Everyone admits that a fraud was practiced in this case. But appellee says that the fraud was that of the insurer’s soliciting agent, while the appellant says that the fraud was that of the insured. Everyone must admit that it could not possibly be a good business risk for any insurer to insure a person with an advanced case of diabetes such as this insured had on the date of this policy. It is bad sportsmanship to shoot into a covey on the ground. It is good sportsmanship to give them a flying chance. Likewise, it is bad sportsmanship to get within an insurance coverage only after the very structure itself has begun to burn into the smoldering flame of its pending disaster. It ought to be good sportsmanship to give insurers reasonable opportunity to remain in business, especially so in view of the fact that they are frequently nothing but composites, under mutualization process, of the thousands of little people they insure.

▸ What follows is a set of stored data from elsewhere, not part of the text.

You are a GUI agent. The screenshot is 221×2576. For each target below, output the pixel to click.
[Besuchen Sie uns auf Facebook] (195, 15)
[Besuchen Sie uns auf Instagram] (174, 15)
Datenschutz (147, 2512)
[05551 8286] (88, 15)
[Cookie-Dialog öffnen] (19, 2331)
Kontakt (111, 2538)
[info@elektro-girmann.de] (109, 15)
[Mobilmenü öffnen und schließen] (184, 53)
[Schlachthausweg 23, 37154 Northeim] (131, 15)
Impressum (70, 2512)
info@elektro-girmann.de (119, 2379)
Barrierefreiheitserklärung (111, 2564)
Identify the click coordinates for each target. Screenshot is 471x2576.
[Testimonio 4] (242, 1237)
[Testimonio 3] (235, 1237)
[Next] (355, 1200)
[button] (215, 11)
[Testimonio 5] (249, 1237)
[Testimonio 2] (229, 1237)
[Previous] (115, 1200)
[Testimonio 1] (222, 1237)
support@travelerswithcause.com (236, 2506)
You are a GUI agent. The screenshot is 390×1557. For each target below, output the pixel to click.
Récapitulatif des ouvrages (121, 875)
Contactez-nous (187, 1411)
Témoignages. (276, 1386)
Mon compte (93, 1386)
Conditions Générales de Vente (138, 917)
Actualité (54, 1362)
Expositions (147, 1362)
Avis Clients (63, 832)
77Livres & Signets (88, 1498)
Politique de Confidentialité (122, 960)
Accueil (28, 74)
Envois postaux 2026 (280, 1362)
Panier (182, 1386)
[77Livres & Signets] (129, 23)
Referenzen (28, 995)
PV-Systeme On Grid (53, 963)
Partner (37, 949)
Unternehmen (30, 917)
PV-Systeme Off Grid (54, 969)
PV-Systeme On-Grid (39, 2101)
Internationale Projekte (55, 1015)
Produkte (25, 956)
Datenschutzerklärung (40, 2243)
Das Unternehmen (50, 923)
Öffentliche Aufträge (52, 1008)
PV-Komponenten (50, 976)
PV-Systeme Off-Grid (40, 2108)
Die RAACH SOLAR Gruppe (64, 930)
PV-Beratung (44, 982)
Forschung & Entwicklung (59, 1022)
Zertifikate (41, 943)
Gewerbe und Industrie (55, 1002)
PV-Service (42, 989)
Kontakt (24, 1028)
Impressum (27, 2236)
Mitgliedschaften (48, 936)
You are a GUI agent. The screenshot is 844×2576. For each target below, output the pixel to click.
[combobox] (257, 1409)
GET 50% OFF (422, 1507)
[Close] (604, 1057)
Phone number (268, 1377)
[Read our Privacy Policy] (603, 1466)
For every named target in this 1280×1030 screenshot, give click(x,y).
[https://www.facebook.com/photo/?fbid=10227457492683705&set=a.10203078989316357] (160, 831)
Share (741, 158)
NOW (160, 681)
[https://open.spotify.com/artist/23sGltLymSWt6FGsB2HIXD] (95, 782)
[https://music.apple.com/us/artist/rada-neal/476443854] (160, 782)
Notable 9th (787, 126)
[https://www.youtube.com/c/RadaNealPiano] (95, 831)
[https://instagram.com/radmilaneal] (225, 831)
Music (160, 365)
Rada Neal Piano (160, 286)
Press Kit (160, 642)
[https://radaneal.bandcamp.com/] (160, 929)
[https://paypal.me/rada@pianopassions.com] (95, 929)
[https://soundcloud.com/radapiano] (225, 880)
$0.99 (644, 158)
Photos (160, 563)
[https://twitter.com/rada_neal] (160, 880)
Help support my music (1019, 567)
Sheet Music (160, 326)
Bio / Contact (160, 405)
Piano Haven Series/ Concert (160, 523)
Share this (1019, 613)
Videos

It is not necessary to discuss nor to consider the third defense made by appellant.

We believe that the trial court committed error in refusing to direct a verdict for appellant after it had pled and then proven, by the introduction of the policy itself in evidence, its second defense as set out above.

Wherefore, the «motion for an appeal is sustained and the judgment is reversed for the reason herein indicated with directions that upon a second trial, if the evidence remains unchanged, a judgment be entered for appellee only for the amount of the premium paid on the policy issued by appellant.